» **CONSIGNE 1**
Résumez en quelques phrases le paragraphe du récit de la prise de la citadelle qui commence par « Ils faisaient pleuvoir sur lui », en conservant ses faits principaux.
» **CONSIGNE 2**
Relevez toutes les personnes désignées par leur nom dans le récit de la prise de la citadelle.

___ TEXTE

XXV. Ils faisaient pleuvoir sur lui une grêle de traits : on entendait du bas de la citadelle les cris des combattants ; mais c'était un bruit confus que répétaient les échos des mon- 490 tagnes et l'on ne pouvait discerner d'où il partait. Les trois cents hommes d'Aratus ne savaient donc de quel côté ils devaient tourner, lorsqu'ils virent Archélaüs, qui commandait les troupes du roi, monter, à la tête d'un corps nombreux, vers la citadelle, avec de grands cris et un grand bruit de trompettes, pour aller charger Aratus en queue. Les trois cents, qu'il avait passés sans les apercevoir, se levant tout à coup, comme d'une embuscade, tombent sur lui, tuent les premiers qu'ils peuvent atteindre, donnent l'épouvante aux autres et à leur chef, les mettent en fuite, et les dispersent dans la ville. Ils avaient à peine assuré leur victoire, qu'Erginus, envoyé par ceux qui combattaient au haut de la citadelle, vint leur annoncer qu'Aratus est aux mains avec les ennemis, qui font la plus vigoureuse résistance; qu'il soutient un grand combat au pied de la muraille, et qu'il a besoin d'un prompt secours. Ils demandent d'y être conduits sur-le-champ; et en gravissant la montagne ils font connaître par des cris leur approche, afin d'encourager leurs compagnons. La clarté de la lune, réfléchie par leurs armes, les faisait paraître plus nombreux le long du chemin qu'ils tenaient; et les échos plus sensibles dans le silence de la nuit, en renforçant leurs cris, donnaient l'idée d'une troupe beaucoup plus considérable qu'elle ne l'était réellement. Ils joignirent enfin Aratus, et firent tous ensemble de si grands efforts, que, repoussant les ennemis, ils s'établirent sur la muraille, furent maîtres de la citadelle au point du jour, et virent les premiers rayons du soleil éclairer leur victoire. Le reste des troupes étant arrivé en même temps de Sicyone, les Corinthiens leur ouvrirent volontiers les portes, et les aidèrent à faire la garnison prisonnière.

______
___ ITEMS EXTRAITS

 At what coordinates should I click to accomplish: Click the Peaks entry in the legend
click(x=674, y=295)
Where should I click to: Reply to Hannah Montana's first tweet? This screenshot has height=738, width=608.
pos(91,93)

______
___ ITEMS EXTRAITS

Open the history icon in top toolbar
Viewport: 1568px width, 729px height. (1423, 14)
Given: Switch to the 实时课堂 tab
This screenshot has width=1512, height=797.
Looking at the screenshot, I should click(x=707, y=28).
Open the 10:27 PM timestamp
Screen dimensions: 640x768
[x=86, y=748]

______

» **RÉPONSE COMPLÈTE 1**
Sous une grêle de traits, les cris du combat résonnaient dans les montagnes sans qu'on puisse en situer l'origine. Les trois cents hommes d'Aratus, indécis, virent Archélaüs, chef des troupes du roi, monter avec un corps nombreux pour prendre Aratus en queue. Surgissant comme d'une embuscade, ils l'attaquèrent, tuèrent les premiers ennemis et dispersèrent les autres dans la ville. Erginus vint alors annoncer qu'Aratus, engagé au pied de la muraille contre une vigoureuse résistance, avait besoin d'un prompt secours. Ils montèrent aussitôt en criant. Le clair de lune sur leurs armes et l'écho de leurs cris les firent paraître plus nombreux. Réunis à Aratus, ils repoussèrent l'ennemi, s'établirent sur la muraille et furent maîtres de la citadelle au point du jour. Le reste des troupes arriva de Sicyone. Les Corinthiens ouvrirent alors leurs portes et aidèrent à faire la garnison prisonnière.

» **RÉPONSE COMPLÈTE 2**
Aratus, Archélaüs, Erginus